Soal Latihan |
A. Sebutkan semua tahun berbeda yang disebutkan dalam teks tentang pidato Soekarno di Jembatan Musi di bawah ini.
B. Sebutkan jumlah baris dalam entri yang memuat string "Task". Jawab dengan angkanya saja.

Teks Sumber |
· · · · ·

Biro Naskah Pidato - Pada Tahun 1962, Presiden Soekarno meninjau dimulainya pekerjaan
pembangunan Jembatan Musi yang direncanakan dibuka pada Tanggal 10 April 1964,
setelah tertunda 2 tahun sejak tahun 1960. Dalam pidato sambutannya, presiden mengemukakan bahwa penundaan
itu terkait dengan revolusi Indonesia. Selain berbicara tentang revolusi Indonesia yang simultan, presiden juga berbicara soal upaya untuk merebut Irian Barat dari tangan penjajah Belanda. Berikut isi pidato presiden Sukarno saat meresmikan pembangunan Jembatan Musi 1962.
"SELURUH
RAKYAT DARI SABANG SAMPAI MERAUKE
BERTEKAD MEMBEBASKAN IRIAN BARAT DALAM
TAHUN INI JUGA!"

· · · · ·

Entri |
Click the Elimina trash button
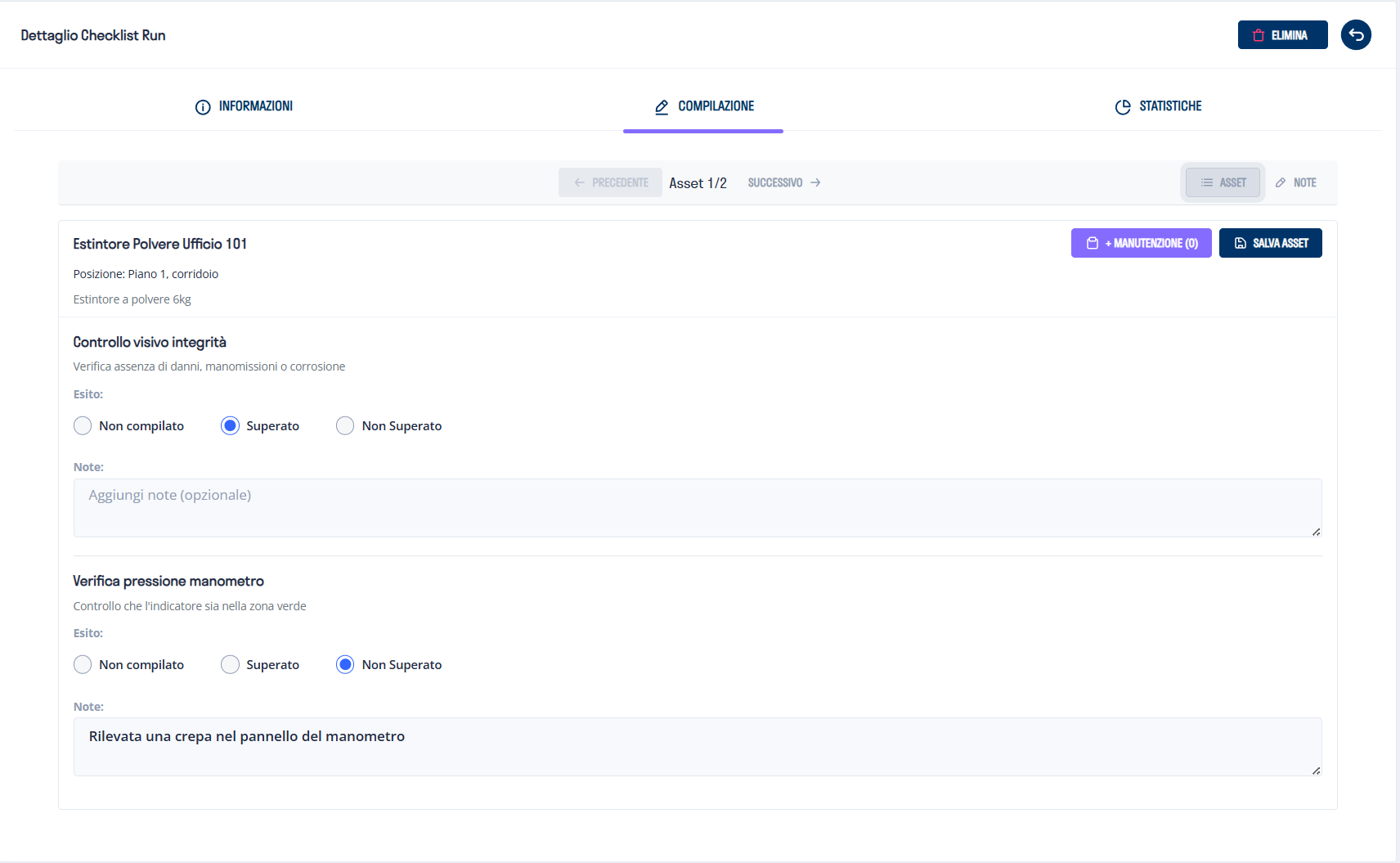 pyautogui.click(x=1281, y=35)
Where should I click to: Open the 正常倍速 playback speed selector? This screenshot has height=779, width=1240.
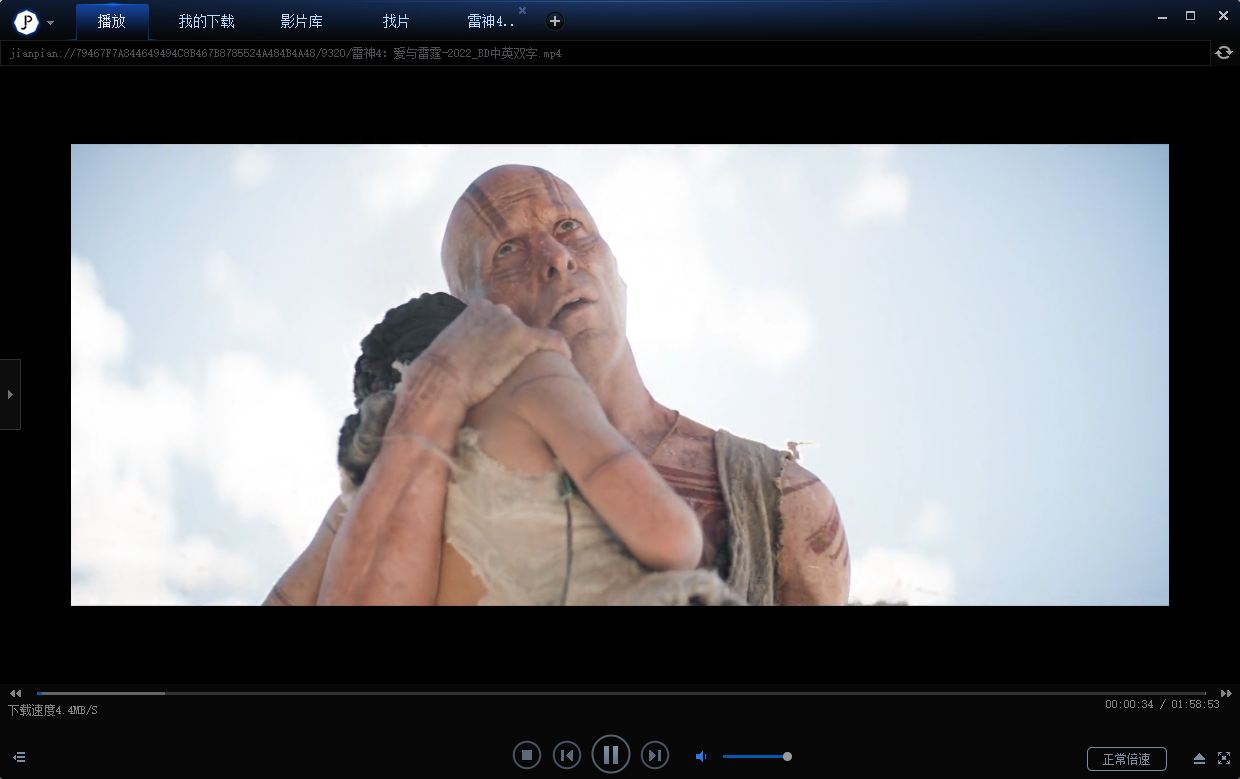[1126, 759]
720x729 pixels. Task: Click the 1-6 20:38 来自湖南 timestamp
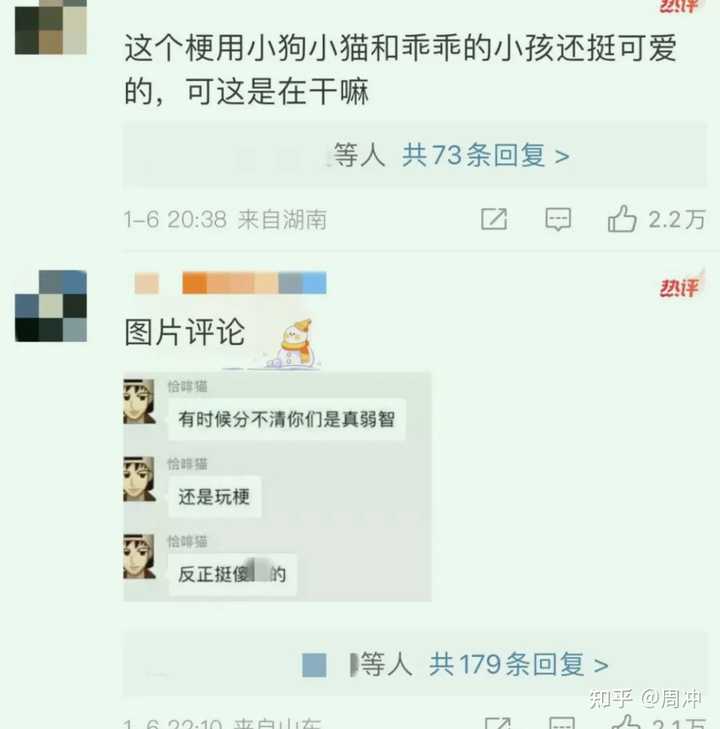click(x=225, y=219)
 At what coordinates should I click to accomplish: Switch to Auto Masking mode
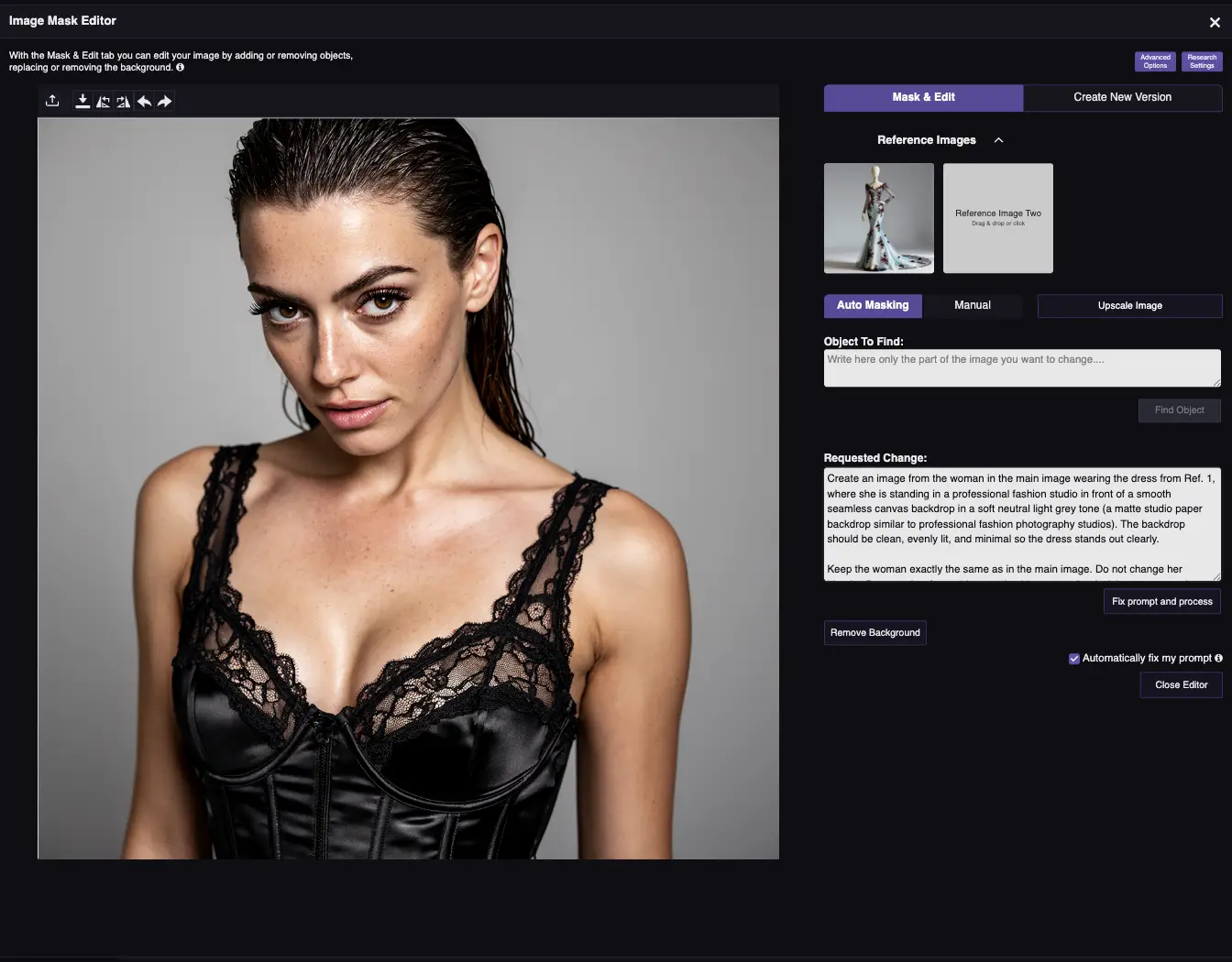pyautogui.click(x=873, y=305)
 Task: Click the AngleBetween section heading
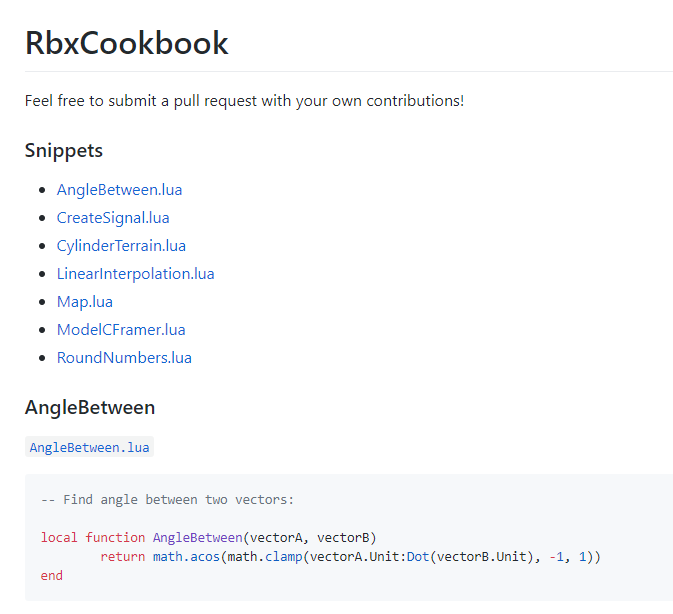point(90,408)
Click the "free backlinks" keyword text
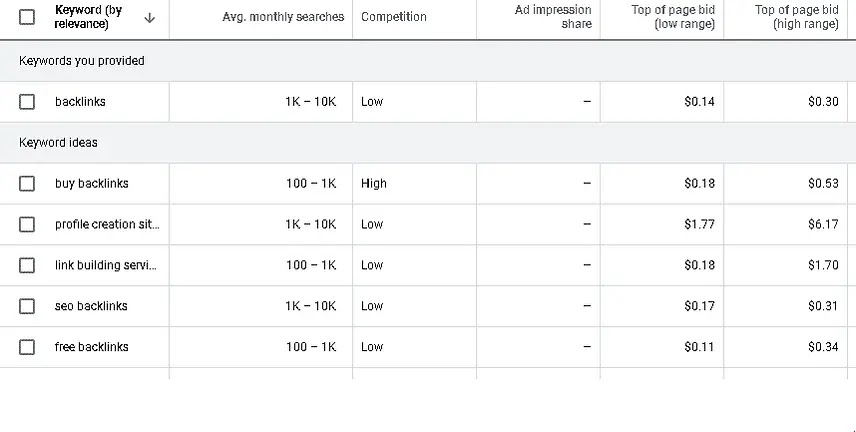Viewport: 856px width, 432px height. click(91, 347)
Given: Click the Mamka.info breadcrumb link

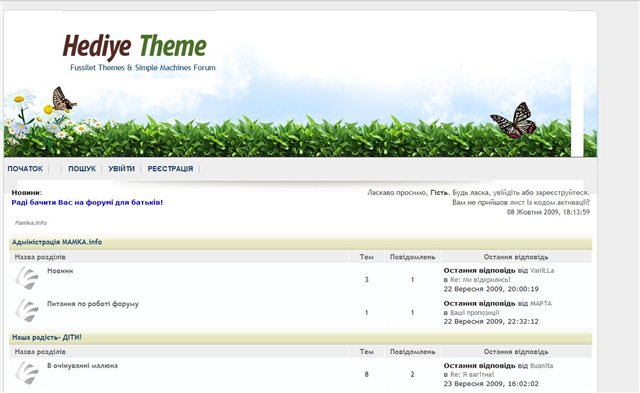Looking at the screenshot, I should (31, 223).
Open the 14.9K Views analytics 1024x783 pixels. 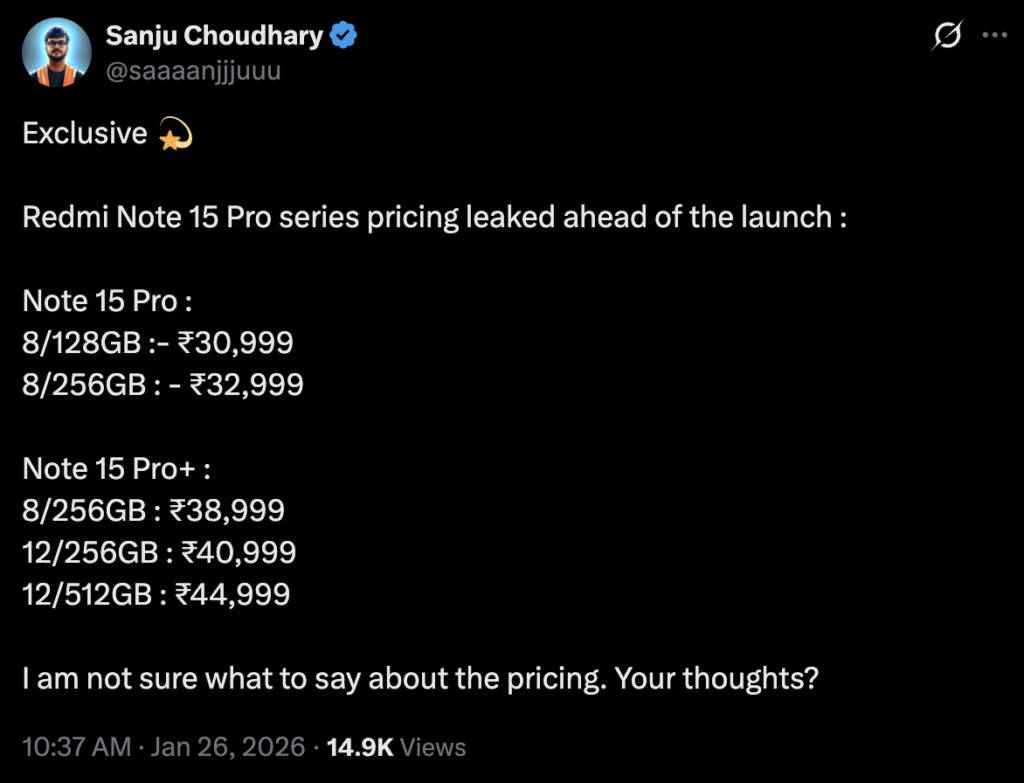[x=396, y=747]
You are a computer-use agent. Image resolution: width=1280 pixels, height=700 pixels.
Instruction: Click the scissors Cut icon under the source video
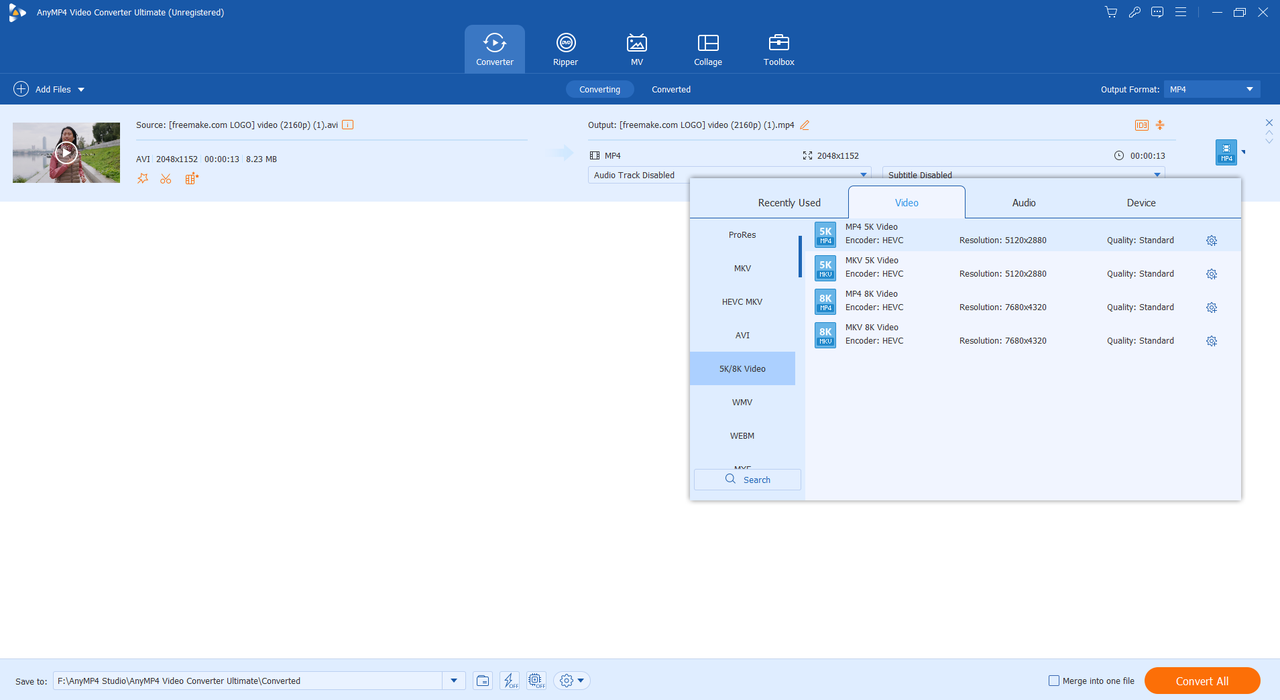point(166,179)

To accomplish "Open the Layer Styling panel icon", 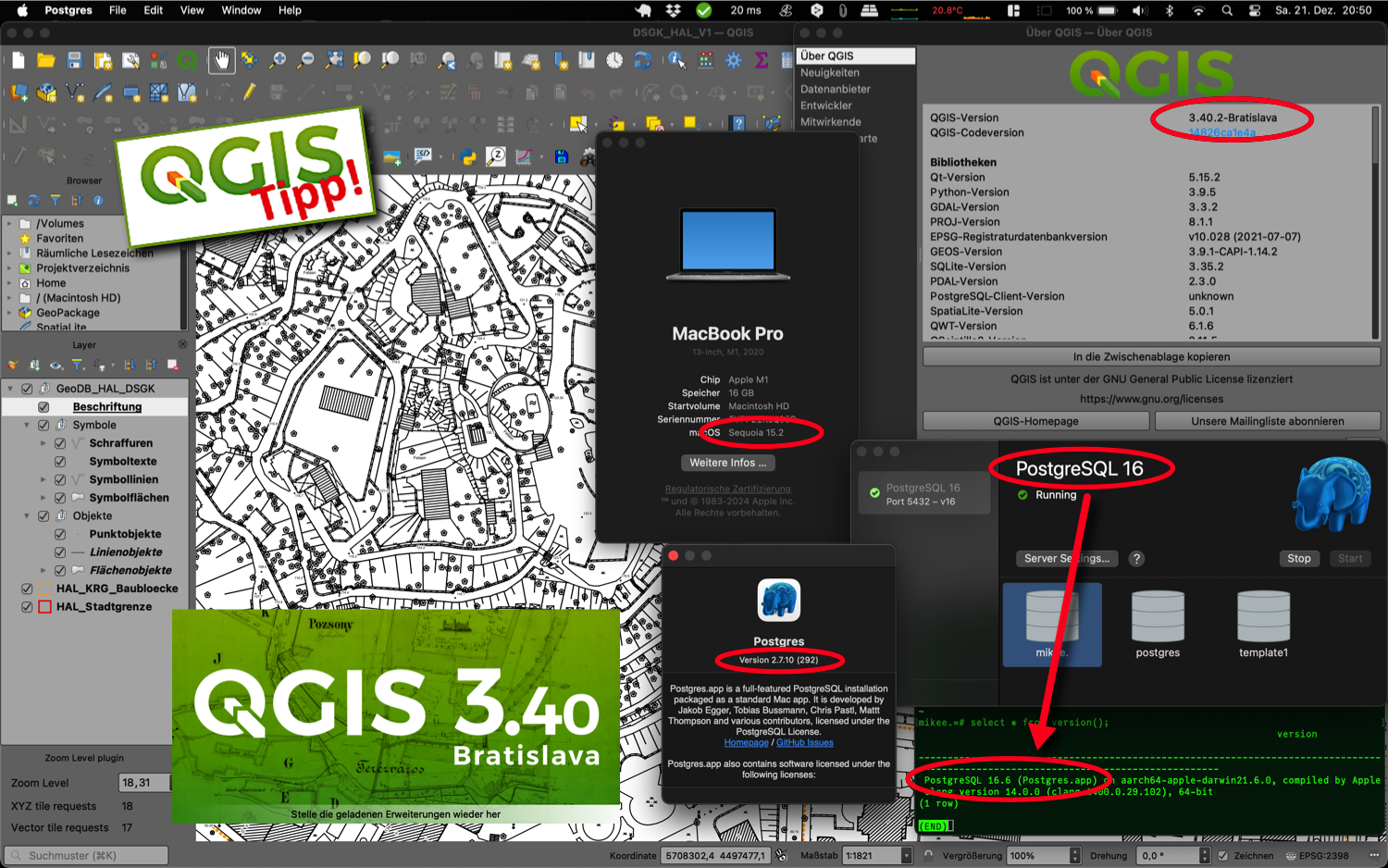I will (13, 365).
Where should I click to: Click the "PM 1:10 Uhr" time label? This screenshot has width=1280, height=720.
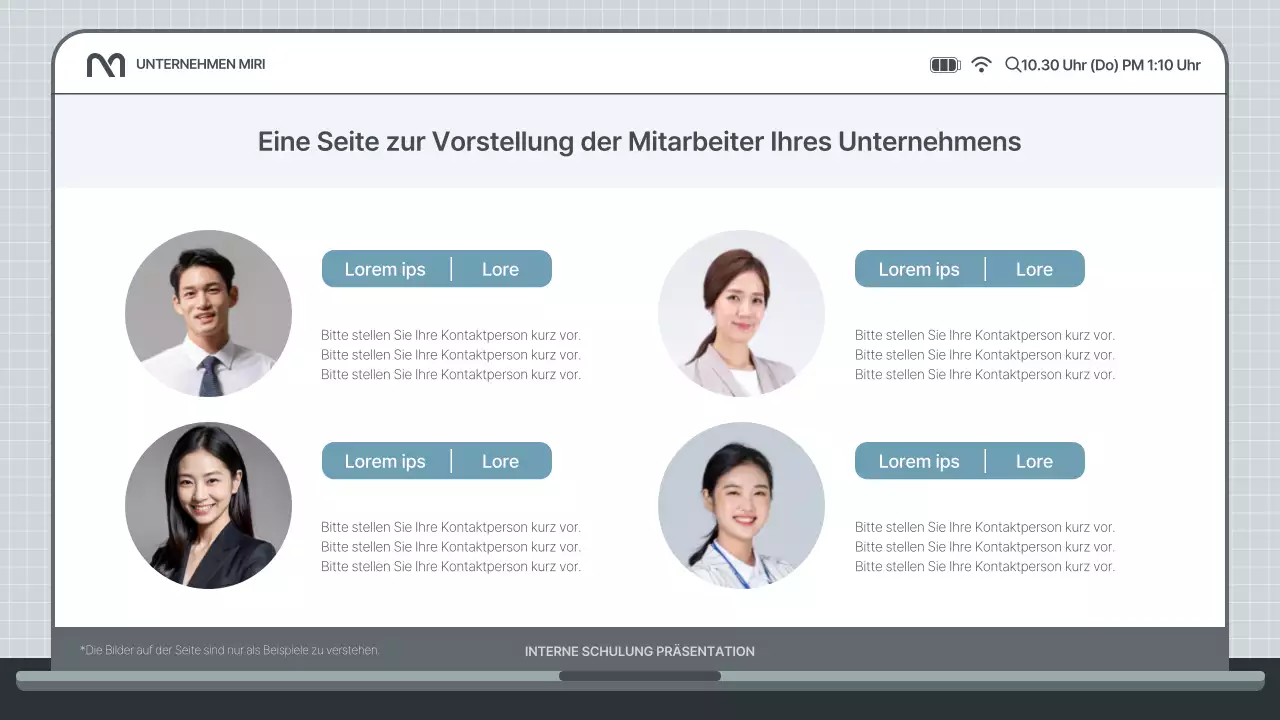click(1160, 64)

· · · · ·

Kunci Jawaban |
A. 1962, 1964, 1960

B. 2